Right-wing opposition led by Salvini calls for new polls
In a demonstration with several thousand participants, leading politicians from the right-wing opposition called for early elections in Italy.
“Today, the team that will rule Italy in the years to come is on this square,” the head of the far-right Northern League party and ex-interior minister
Matteo Salvini said at the rally in the central Piazza del Popolo in Rome yesterday.
The right-wing alliance of three parties said the government of Giuseppe Conte had promised a lot curing the virus crisis and had done little.
Many Italians would continue to have to wait for the pledged assistance from the government, they said.

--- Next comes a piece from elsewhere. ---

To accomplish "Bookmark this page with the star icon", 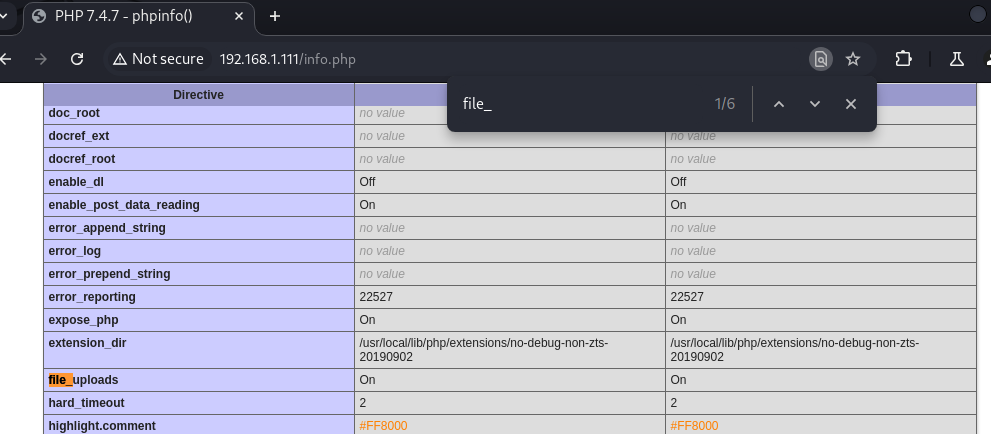I will [853, 59].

Salvini’s Northern League, which left Conte’s first government almost a year ago, demonstrated together with supporters from two other parties: the right-wing conservative Forza Italia and the ultra-right Fratelli d’Italia.

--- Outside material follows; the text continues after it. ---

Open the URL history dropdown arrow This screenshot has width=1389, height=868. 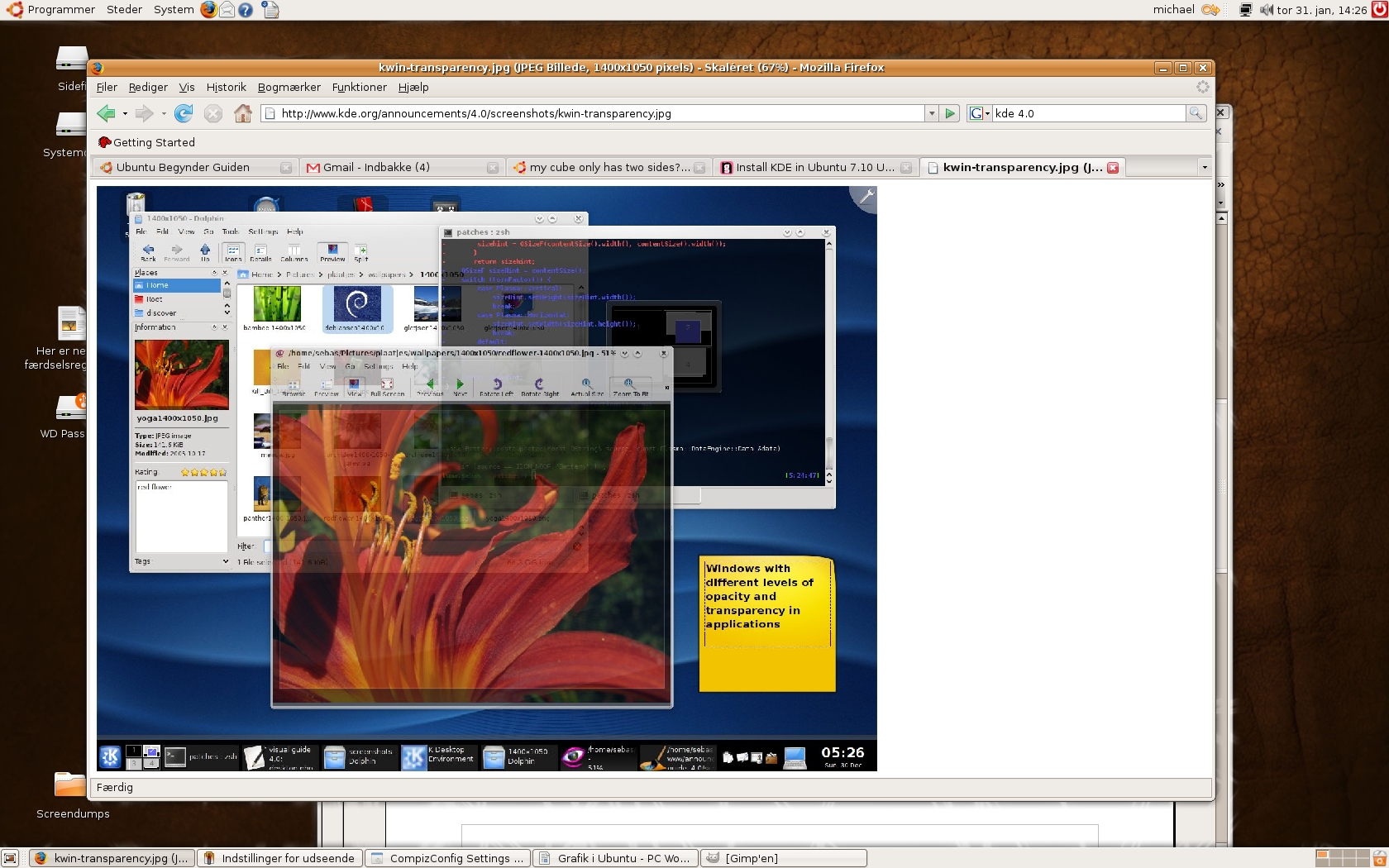(x=932, y=113)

Fratelli boss Giorgia Meloni said that the government lacked vision.
Several speakers, including Forza Italia MEP Antonio Tajani, rejected media reports that the opposition parties themselves were at odds.
There is speculation that exprime minister Silvio Berlusconi of Forza Italia could imagine forming a government with other parties, for example with the Social Democrats (PD), currently in the ruling coalition.

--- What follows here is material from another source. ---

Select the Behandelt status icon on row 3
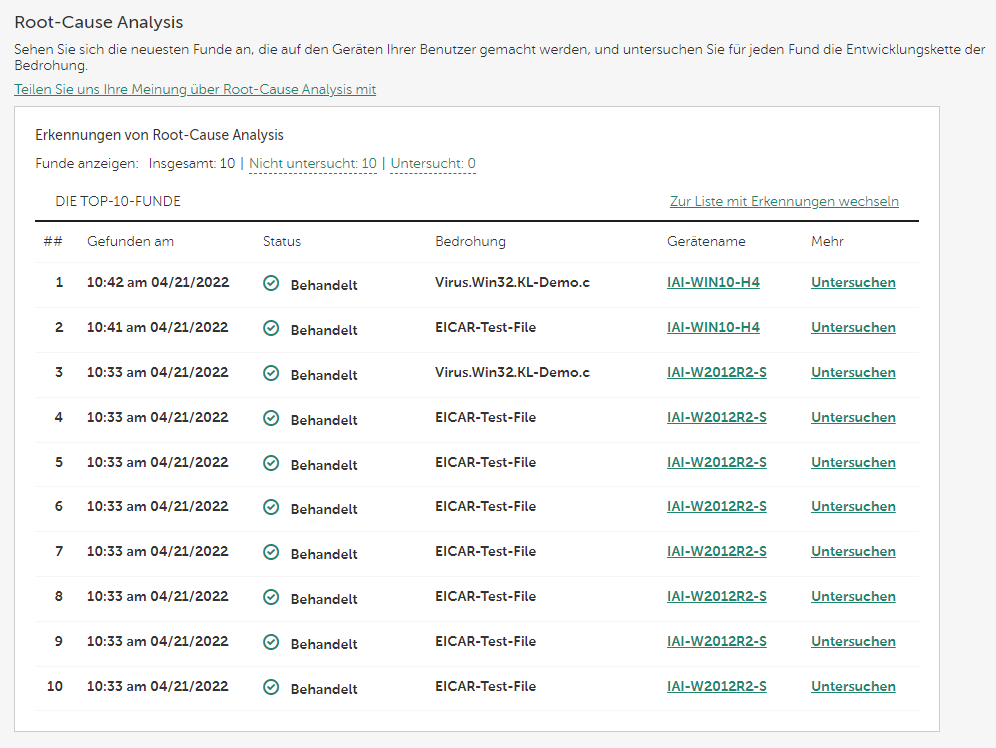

Since September 2019, the independent Conte has led a coalition that is dominated by the 5-Star Movement (M5S) and the PD.
For the rally, the organisers had set up around 4,000 chairs on the square spaced out to conform with coronavirus distancing regulations.
The opposition has repeatedly called for new elections in the past few weeks, for example parallel to the planned regional elections in several Italian regions in September.
Italy has been particularly hard hit by the coronavirus pandemic in Europe and has officially counted around 35,000 dead so far.